Segment Start: Extracted material

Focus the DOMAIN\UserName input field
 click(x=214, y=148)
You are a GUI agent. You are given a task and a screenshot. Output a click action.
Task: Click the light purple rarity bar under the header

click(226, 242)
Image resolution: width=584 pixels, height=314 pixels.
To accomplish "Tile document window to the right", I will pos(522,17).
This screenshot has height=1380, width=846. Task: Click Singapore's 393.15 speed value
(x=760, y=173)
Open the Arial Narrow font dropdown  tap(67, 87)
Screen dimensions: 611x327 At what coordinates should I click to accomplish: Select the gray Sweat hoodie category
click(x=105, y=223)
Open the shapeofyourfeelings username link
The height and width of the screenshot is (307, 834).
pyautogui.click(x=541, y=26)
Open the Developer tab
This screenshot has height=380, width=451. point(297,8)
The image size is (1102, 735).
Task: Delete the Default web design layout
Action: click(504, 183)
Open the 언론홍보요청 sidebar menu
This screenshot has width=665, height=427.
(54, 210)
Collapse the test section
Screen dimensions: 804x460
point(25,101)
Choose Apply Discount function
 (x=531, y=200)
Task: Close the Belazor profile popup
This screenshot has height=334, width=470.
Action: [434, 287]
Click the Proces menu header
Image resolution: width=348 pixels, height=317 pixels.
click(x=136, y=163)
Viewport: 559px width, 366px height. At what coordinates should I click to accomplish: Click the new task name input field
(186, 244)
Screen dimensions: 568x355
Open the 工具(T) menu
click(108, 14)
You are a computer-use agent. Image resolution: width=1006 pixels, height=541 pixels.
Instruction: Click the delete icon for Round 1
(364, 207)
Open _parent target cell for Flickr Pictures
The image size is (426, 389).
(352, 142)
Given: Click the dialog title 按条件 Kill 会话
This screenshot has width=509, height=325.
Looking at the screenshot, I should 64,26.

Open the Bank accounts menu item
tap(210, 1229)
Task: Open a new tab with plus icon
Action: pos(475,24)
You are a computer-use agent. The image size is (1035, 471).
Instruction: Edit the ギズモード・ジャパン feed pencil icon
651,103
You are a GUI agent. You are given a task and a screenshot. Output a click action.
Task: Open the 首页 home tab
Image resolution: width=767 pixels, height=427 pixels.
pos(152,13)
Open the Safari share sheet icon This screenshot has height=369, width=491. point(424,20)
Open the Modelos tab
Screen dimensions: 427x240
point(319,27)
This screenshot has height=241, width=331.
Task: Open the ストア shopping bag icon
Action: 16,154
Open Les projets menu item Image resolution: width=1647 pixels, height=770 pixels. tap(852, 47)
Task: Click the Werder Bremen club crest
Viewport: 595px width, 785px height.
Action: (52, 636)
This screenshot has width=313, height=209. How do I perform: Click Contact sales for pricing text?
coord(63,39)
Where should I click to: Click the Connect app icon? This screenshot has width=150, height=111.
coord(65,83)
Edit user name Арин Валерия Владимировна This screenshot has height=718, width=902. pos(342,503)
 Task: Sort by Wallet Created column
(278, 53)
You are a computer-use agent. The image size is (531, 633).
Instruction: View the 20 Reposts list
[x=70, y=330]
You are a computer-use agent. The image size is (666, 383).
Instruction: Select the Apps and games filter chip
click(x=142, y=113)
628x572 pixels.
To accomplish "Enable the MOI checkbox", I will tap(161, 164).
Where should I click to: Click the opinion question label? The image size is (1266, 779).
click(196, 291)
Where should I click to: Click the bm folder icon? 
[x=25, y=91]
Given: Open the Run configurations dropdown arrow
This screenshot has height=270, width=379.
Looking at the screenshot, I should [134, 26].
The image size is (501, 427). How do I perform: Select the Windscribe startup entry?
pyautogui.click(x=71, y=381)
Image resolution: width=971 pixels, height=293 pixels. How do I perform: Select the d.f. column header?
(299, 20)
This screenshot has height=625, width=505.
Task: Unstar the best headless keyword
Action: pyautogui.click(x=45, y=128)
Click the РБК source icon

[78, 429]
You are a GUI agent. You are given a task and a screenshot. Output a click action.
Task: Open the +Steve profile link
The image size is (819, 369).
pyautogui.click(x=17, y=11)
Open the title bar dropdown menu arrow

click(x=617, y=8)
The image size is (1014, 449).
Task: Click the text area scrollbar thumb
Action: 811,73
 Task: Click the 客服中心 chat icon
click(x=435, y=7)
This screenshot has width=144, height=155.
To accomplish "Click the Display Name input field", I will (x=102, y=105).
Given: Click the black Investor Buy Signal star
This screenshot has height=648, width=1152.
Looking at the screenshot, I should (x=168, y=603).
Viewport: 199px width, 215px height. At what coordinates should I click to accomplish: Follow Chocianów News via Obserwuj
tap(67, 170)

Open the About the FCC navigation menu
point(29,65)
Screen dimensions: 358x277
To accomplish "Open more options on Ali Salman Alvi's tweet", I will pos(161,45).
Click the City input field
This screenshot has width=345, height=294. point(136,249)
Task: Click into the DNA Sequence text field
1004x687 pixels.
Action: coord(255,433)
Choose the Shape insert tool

Segment End: Extracted material

→ **What is expected**: Of the lines above, copy each that contains "profile".

→ **The answer**:
Task: Close the Belazor profile popup
Task: Open the +Steve profile link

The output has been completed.